How to Use LLMs Effectively
This is a narrative theme synthesising practical guidance for working with large language models — drawn primarily from How I Use LLMs and Deep Dive into LLMs like ChatGPT by Andrej Karpathy.
The central principle
Know what you’re talking to: a compressed, probabilistic snapshot of the internet, with a learned assistant persona, frozen at a training cutoff, running in a stateless session. Every practical habit flows from this model.
Habits by category
Model selection
- Know which model you are using.

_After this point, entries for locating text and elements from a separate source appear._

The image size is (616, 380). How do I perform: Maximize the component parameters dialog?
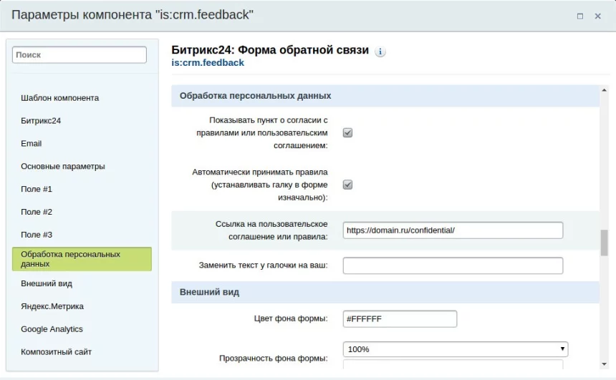(580, 16)
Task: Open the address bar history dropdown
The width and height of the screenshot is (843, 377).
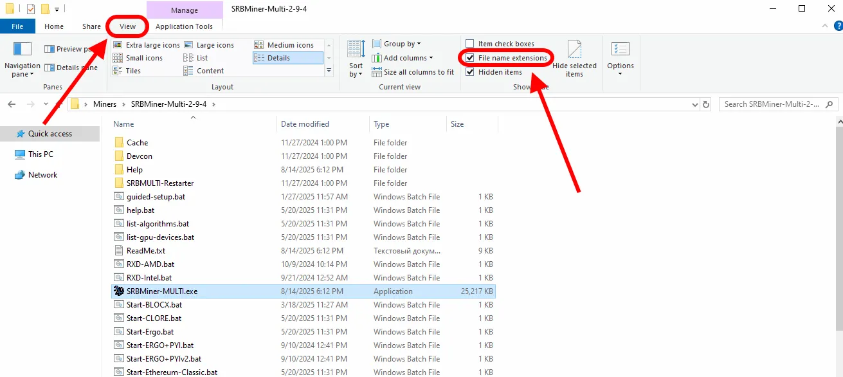Action: [x=694, y=104]
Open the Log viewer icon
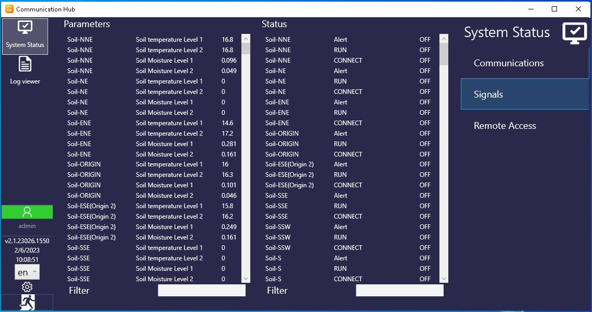 [25, 70]
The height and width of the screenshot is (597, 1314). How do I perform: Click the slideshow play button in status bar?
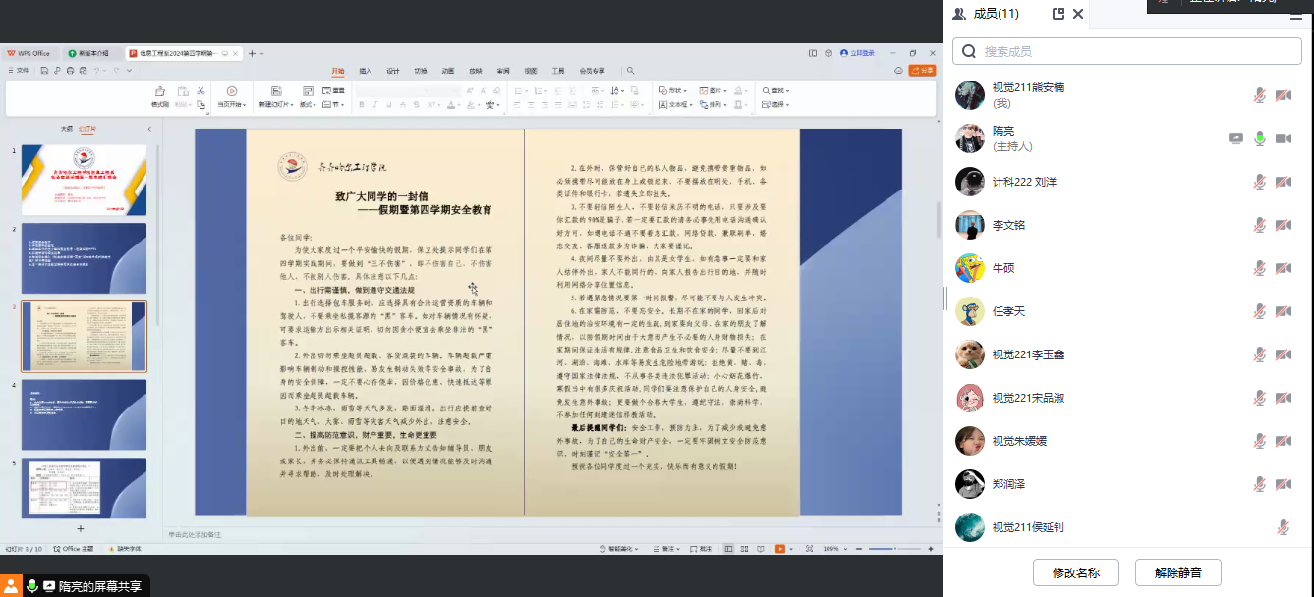(x=780, y=549)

Free tiers use smaller, weaker models. The difference in quality is material for professional use.
- Match the model to the task. Try the fast, non-thinking model first. Escalate to a reasoning model (o3, Claude extended thinking, DeepSeek-R1) for hard maths, code, or multi-step reasoning. Non-thinking models are faster and usually sufficient for factual and creative tasks.
- Use multiple models (the LLM Council). For important decisions — technical or personal — query multiple frontier models and compare. Disagreements are informative.
Context hygiene
- Start a new chat when switching topics. Irrelevant tokens in the context window can degrade output and slow the model. Keep working memory clean.

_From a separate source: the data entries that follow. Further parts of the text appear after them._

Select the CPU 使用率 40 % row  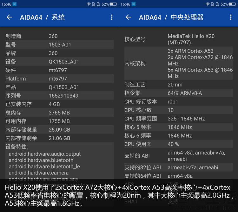pos(178,144)
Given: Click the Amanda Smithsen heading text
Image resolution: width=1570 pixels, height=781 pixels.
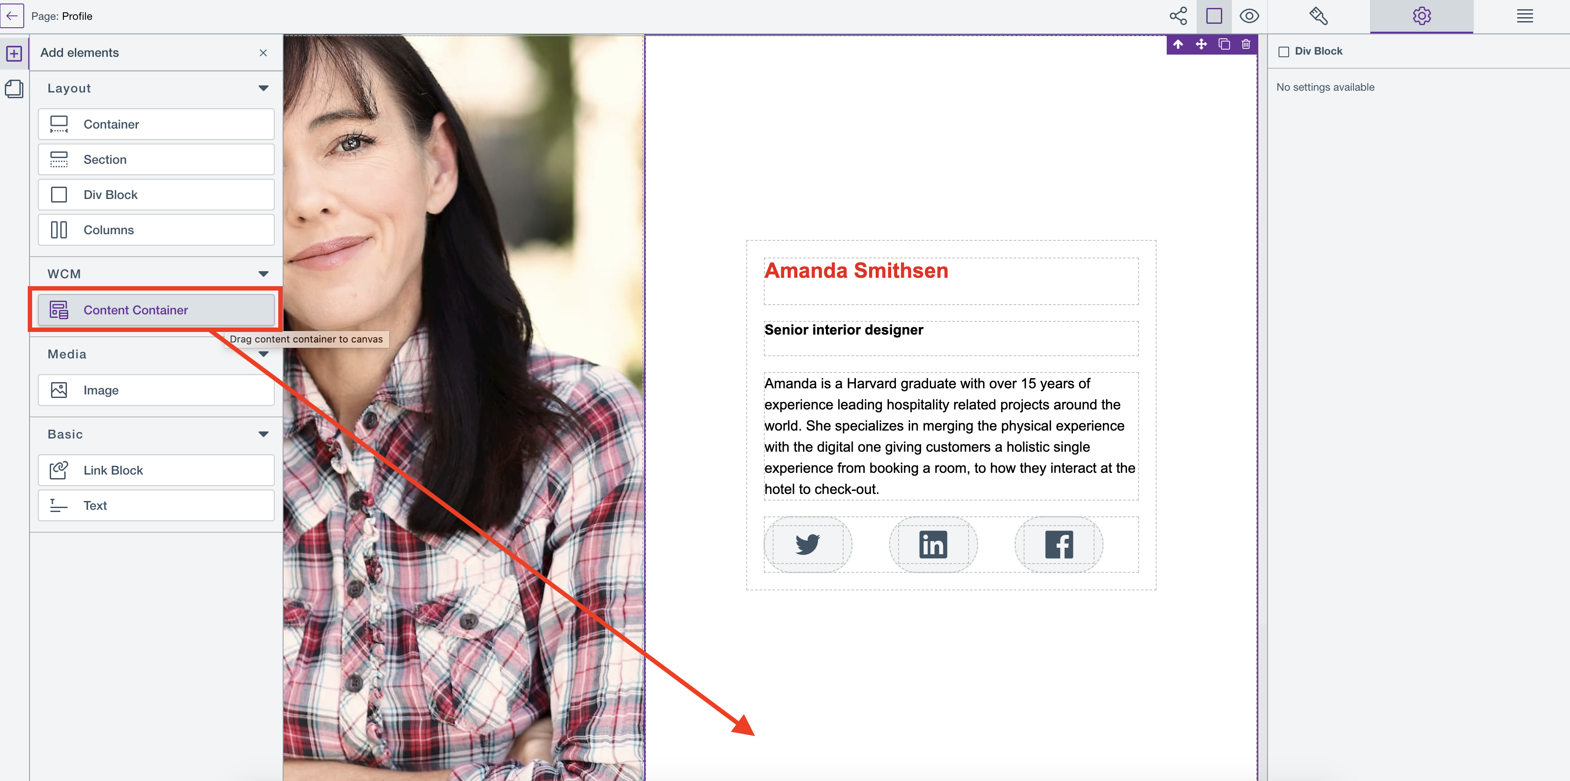Looking at the screenshot, I should (x=856, y=271).
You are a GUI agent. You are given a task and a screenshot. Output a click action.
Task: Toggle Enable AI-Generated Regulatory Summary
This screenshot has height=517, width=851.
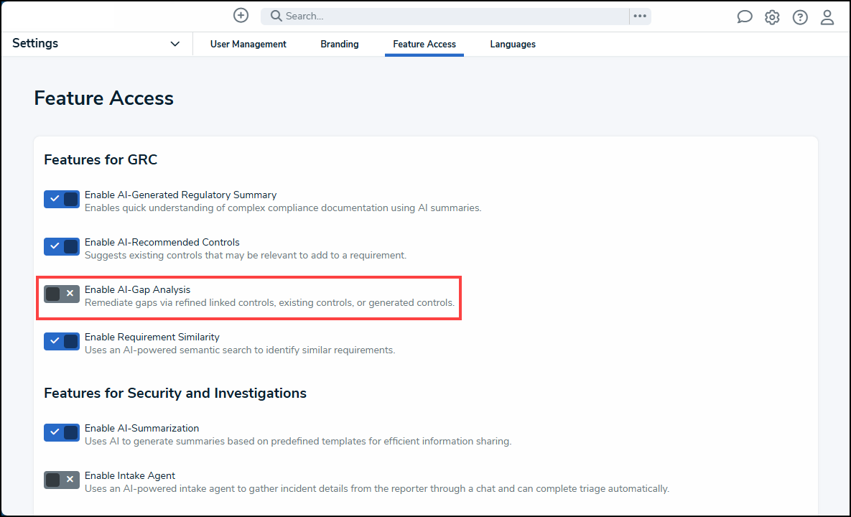pyautogui.click(x=62, y=199)
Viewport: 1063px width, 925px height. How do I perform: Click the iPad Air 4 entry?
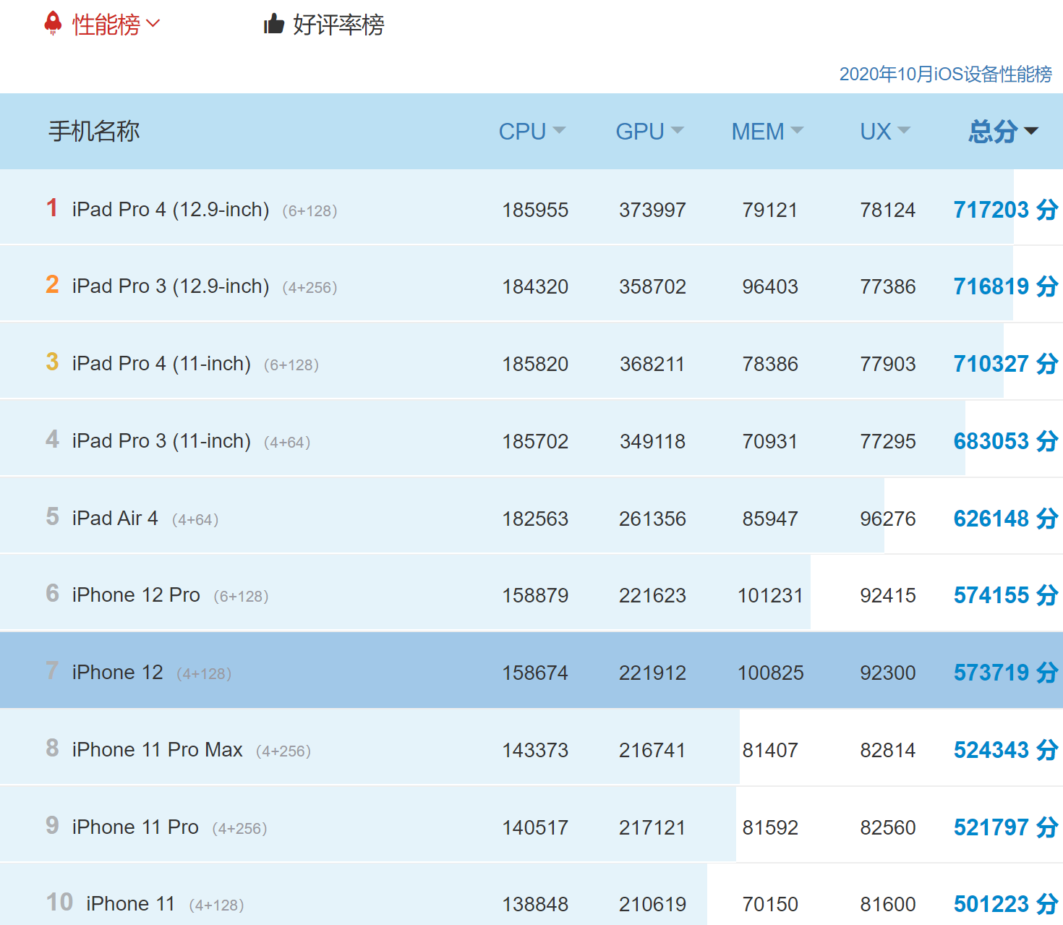114,518
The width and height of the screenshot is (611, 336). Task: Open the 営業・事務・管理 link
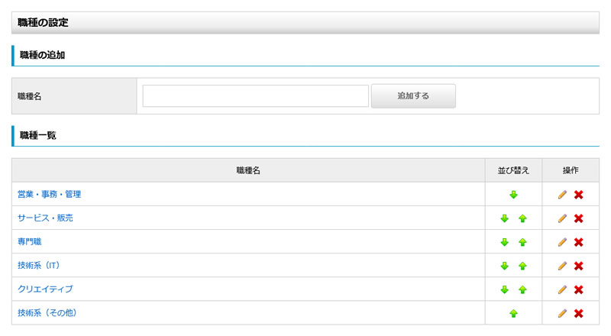click(49, 195)
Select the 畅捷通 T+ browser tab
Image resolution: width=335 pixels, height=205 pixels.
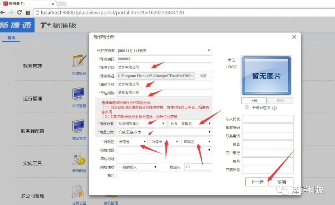28,4
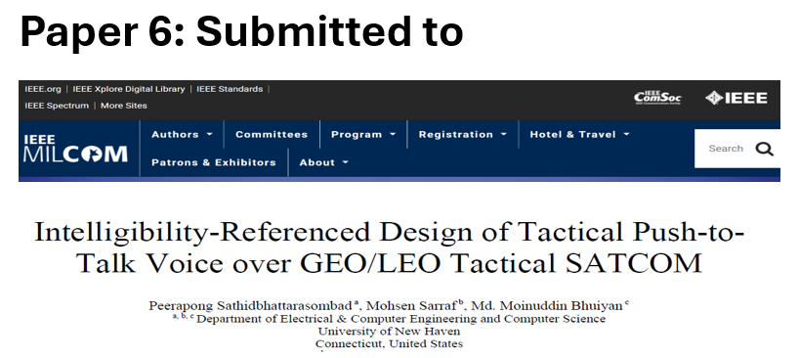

- Paste information in; don’t rely on recall. Parametric memory is vague and prone to hallucination. If you need accurate information, put it in the context window via file upload or copy-paste.
Tool use
- Use web search for time-sensitive queries. Anything that could be answered by a Google search and skimming the top links: use the search tool.
- Use a Python interpreter for arithmetic and analysis. Don’t trust the model’s mental arithmetic. A one-liner in Python is more reliable.
- Use file upload for reading documents. Upload PDFs, papers, or web pages. The model reads alongside you as a knowledgeable collaborator.
- Use deep research for multi-source research tasks. Expect a 10-minute run, treat the output as a first draft, and follow citations.
Prompting
- Few-shot beats zero-shot. Don’t just describe the task — give examples of input and output. Always.
- Let the model think. Don’t force an answer into the first token. Chain-of-thought prompting — “think step by step” — works because it distributes reasoning across tokens.
- For recurring tasks, save few-shot prompts as Custom GPTs, Claude Projects, or equivalent presets.
Verification
- Read generated code. The model is a capable but absent-minded analyst. It will silently substitute placeholder values, make arithmetic errors in narration, or miss a context-dependent constraint.
- Follow citations from research outputs. Deep Research reports can hallucinate or misattribute. Verify what matters.
- Ask the model to transcribe before trusting. When the model processes an image or document, ask it to transcribe what it extracted so you can verify accuracy.
Interface
- Speak rather than type. Faster, and transcription (via Super Whisper or native mobile input) is now reliable for most purposes.
- Use Custom Instructions for persistent preferences — tone, format, domain context — so you don’t re-explain them each session.
The verification discipline
Across all these habits, a consistent discipline: always verify what matters. The model is a powerful accelerator, not a source of truth. It will produce confidently wrong answers. The cost of that confidence is borne by the user, not the model.